(Saved entries)
- - -
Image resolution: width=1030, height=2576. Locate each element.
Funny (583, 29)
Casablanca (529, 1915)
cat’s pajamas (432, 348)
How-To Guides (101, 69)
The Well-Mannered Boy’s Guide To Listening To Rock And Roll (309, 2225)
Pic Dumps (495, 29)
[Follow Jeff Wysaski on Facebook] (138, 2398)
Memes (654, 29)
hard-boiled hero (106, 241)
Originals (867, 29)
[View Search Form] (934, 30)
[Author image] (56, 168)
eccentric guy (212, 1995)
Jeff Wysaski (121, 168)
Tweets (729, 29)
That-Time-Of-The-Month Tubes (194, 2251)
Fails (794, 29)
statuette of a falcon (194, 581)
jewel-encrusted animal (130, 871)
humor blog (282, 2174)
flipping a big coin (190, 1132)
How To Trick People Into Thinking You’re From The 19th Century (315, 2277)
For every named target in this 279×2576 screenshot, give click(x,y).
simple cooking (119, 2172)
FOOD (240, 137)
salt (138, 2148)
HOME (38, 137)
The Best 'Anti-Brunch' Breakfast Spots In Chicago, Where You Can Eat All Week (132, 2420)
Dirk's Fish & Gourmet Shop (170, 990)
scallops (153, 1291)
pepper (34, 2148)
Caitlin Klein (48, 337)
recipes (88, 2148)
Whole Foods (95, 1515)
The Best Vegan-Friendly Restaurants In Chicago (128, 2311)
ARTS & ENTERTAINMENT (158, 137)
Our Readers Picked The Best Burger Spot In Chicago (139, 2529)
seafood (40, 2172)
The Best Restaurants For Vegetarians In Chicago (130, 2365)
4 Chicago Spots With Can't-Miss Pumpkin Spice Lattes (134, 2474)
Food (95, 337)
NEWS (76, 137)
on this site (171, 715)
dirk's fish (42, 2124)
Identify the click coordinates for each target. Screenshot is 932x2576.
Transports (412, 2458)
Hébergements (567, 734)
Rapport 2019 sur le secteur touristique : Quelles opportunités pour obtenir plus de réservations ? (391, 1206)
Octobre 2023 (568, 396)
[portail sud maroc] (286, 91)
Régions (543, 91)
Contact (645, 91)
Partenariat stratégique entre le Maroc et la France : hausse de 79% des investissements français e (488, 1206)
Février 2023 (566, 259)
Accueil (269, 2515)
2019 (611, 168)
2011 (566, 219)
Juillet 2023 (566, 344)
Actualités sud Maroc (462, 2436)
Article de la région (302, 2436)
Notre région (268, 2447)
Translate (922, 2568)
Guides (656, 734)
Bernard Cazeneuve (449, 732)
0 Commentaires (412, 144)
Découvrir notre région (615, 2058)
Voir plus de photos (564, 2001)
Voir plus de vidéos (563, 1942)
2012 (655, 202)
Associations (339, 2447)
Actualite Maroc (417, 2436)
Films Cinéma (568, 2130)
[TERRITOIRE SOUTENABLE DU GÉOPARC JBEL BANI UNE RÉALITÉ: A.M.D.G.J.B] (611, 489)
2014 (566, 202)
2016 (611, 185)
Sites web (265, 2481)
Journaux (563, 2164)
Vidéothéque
- - -
• [Exercise requirements]:
Of the lines above, output exactly those from the line bearing "pepper (34, 2148)" through the line bearing "Contact (645, 91)", inclusive.

• [Answer to the exercise]:
pepper (34, 2148)
Caitlin Klein (48, 337)
recipes (88, 2148)
Whole Foods (95, 1515)
The Best Vegan-Friendly Restaurants In Chicago (128, 2311)
ARTS & ENTERTAINMENT (158, 137)
Our Readers Picked The Best Burger Spot In Chicago (139, 2529)
seafood (40, 2172)
The Best Restaurants For Vegetarians In Chicago (130, 2365)
4 Chicago Spots With Can't-Miss Pumpkin Spice Lattes (134, 2474)
Food (95, 337)
NEWS (76, 137)
on this site (171, 715)
dirk's fish (42, 2124)
Identify the click coordinates for each target. Screenshot is 932x2576.
Transports (412, 2458)
Hébergements (567, 734)
Rapport 2019 sur le secteur touristique : Quelles opportunités pour obtenir plus de réservations ? (391, 1206)
Octobre 2023 (568, 396)
[portail sud maroc] (286, 91)
Régions (543, 91)
Contact (645, 91)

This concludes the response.